• Фрагмент документа
↓↓↓

Дух, говоривший уже в пророках, связывает воедино изначальное и творение, новое творение и завершение творения в Царстве Божием. Рожденный от Святого Духа (ср. Лк 1, 35), принявший благословение силой Святого Духа при крещении в Иордане (Мк 1, 10сл.), земной Иисус в своих делах ведо́м Духом Божиим (Лк 4, 14;.18; 10, 21). Этот Дух испускает Он на кресте, и этот Дух вдыхает Он в Своих учеников, даруя им власть прощать грехи (Ин 20, 22сл.). «О Нем все пророки свидетельствуют, что всякий верующий в Него получит прощение грехов именем Его» (Деян 10, 43).
Также и воскресение и вознесение Распятого – это плод действия Духа, иными словами, – акт Откровения Божия о Себе, поскольку Иисус Христос – воскрешенный Отцом – «открылся сыном Божиим по духу святыни, через воскресение из мертвых» (Рим1, 4). Дух, Которого Отец посылает через Сына в этот мир (Деян 2, 1–13), наставляет общину на всякую истину (Ин 16, 13).
Дух Божий предохраняет от того, чтобы мыслить определение Писания – «слова Божия» в едином горизонте Ветхого и Нового Заветов – исключительно в рамках строгого теоцентризма, {213} пренебрегая при этом контекстом личного понимания и личной веры, в котором Писание создавалось. Дух основывает общину тех, кто исповедует выраженный в слове опыт Бога, действенного в Своем неизменном присутствии, и в этом полагает основание своего призвания в вере.

↑↑↑

• Короткое задание
Повторите дословно часть текста о Святом Духе от «Также и воскресение» до «призвания в вере.».

• Выдержка из данных
↓↓↓

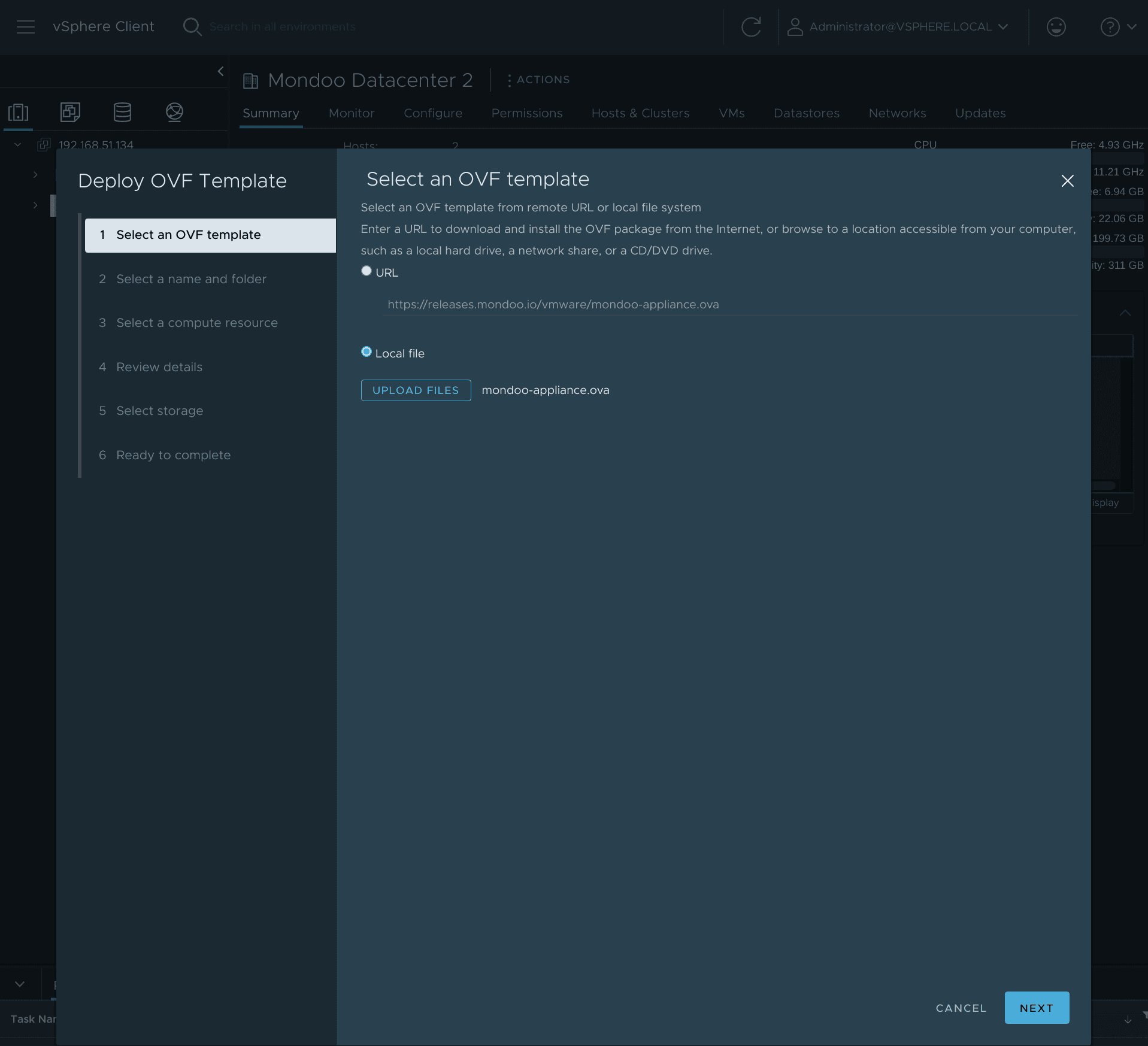The image size is (1148, 1046).
Task: Click the UPLOAD FILES button
Action: click(416, 390)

↑↑↑

• Итоговый результат
Также и воскресение и вознесение Распятого – это плод действия Духа, иными словами, – акт Откровения Божия о Себе, поскольку Иисус Христос – воскрешенный Отцом – «открылся сыном Божиим по духу святыни, через воскресение из мертвых» (Рим1, 4). Дух, Которого Отец посылает через Сына в этот мир (Деян 2, 1–13), наставляет общину на всякую истину (Ин 16, 13).
Дух Божий предохраняет от того, чтобы мыслить определение Писания – «слова Божия» в едином горизонте Ветхого и Нового Заветов – исключительно в рамках строгого теоцентризма, {213} пренебрегая при этом контекстом личного понимания и личной веры, в котором Писание создавалось. Дух основывает общину тех, кто исповедует выраженный в слове опыт Бога, действенного в Своем неизменном присутствии, и в этом полагает основание своего призвания в вере.